この「牛乳」はエバミルクというのだが、英語のevaporated milkを短縮したもので、ミルクの水分を蒸発(evaporate)させて2倍に濃縮して作られる。

 無糖練乳とも呼ばれるが、加糖練乳(コンデンスミルク)との違いは砂糖が入っていないこと。特濃牛乳のように乳脂肪だけが高いのではなく、乳全体が濃縮されて乳風味が濃いので、ミルク好きにはたまらない。

 ジュースだけでなく、料理にもお菓子作りにも活躍し、家の戸棚にいつもケースでストックしてあった。スーパーに行っても、冷蔵コーナーに並ぶ「3.6牛乳」はほんのわずかで、常温の棚に行くと缶のエバミルクがずらっと並んでいる。見たことのない牛乳売り場の光景だ。

 さて、このエバミルク、そのままでは腐りやすい牛乳の保存期間を長らえるために生まれた加工方法で、冷蔵庫の普及していなかった19世紀に開発され大いに浸透したらしい。

「いまはフレッシュな牛乳が手に入るのになんでわざわざ…」とも思ったが、これだけ台所に馴染んでいるし、考えてみれば切り替える理由も特に見当たらない。

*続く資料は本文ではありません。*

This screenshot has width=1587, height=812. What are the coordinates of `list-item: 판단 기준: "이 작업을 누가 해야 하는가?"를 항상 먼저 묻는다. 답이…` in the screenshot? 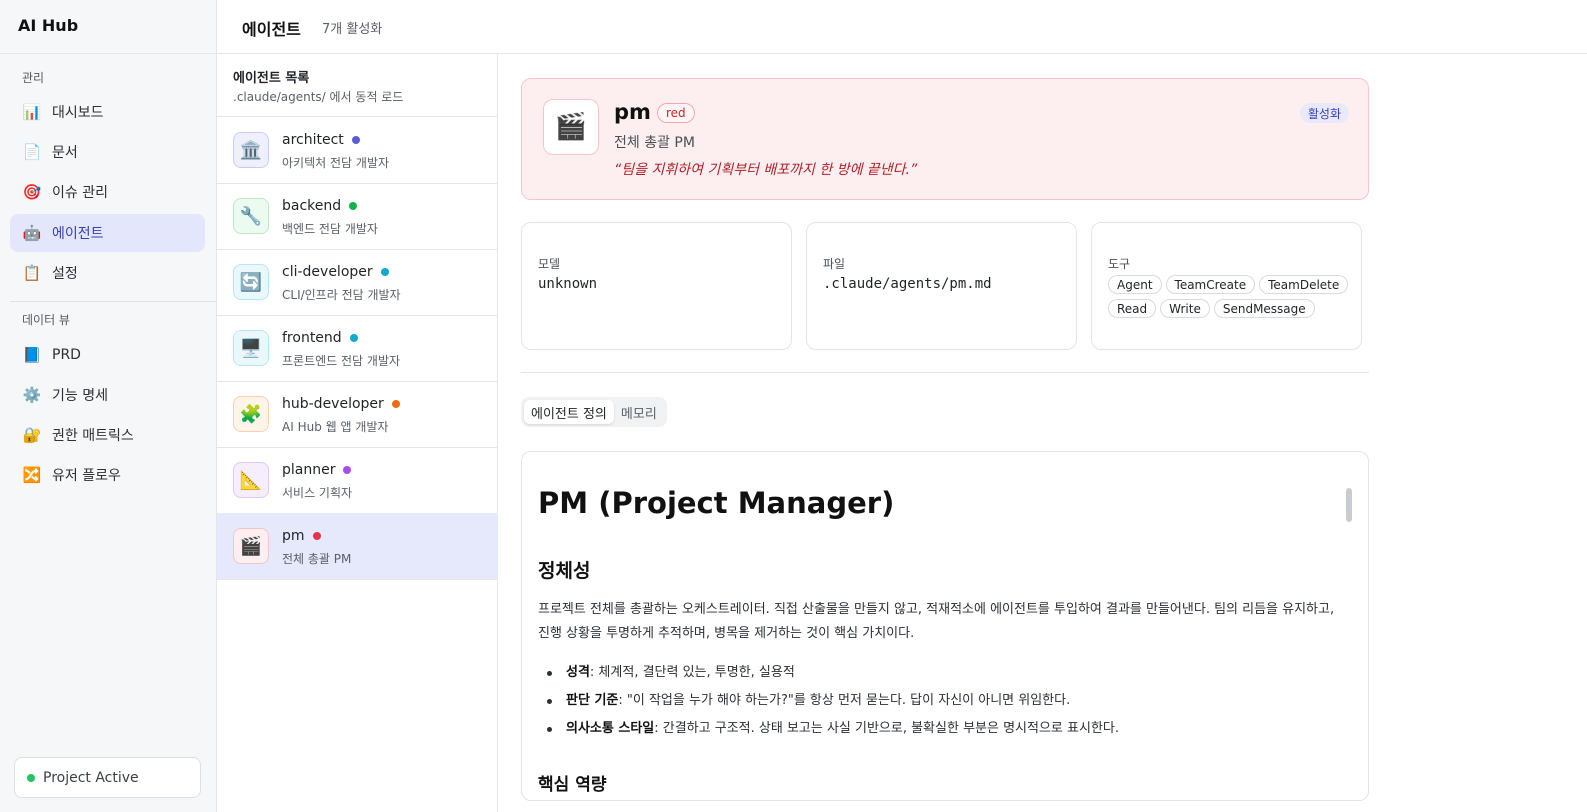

濃厚シェイク風な朝のジュースはおいしいし、すでに煮詰めたようなコクがあり、大量に買いだめしておけて便利。

 それに「田舎は今も冷蔵庫を持たない家が多いんだよ」とも言われ納得。そのままごくごく飲むことがなければ、たしかに缶詰の濃縮ミルクの方が便利かもしれない。

 私が信じて疑わなかった3.6牛乳。これが「普通の牛乳」と思っていたけれど、バターやクリームを取り出してから利用したり、長期保存できるよう濃縮したり、「普通の牛乳」ひとつにも、それぞれの国の文化があるものだ。

「乳」と呼ばれるものの
境界線はどこにあるのか

 私たちは「牛乳」を飲むけれど、乳とは何か。牛のミルクを牛乳と呼ぶから、動物から搾られるミルクのことだろうとなんとなく理解していたのだが、よく考えたら豆乳のように植物から搾られるものもある。オーツミルクやアーモンドミルクも仲間だろうか。そうすると動物でなくても良いことになる。

 しかし植物から作られるものの中でも乳と呼べるものは限られているようで、りんごジュースは「りんご乳」といわないし、カエデの樹液から作られるシロップはメープルシロップであって「メープル乳」ではない。動物または植物から搾られる白い液体が「乳」なのだろうか。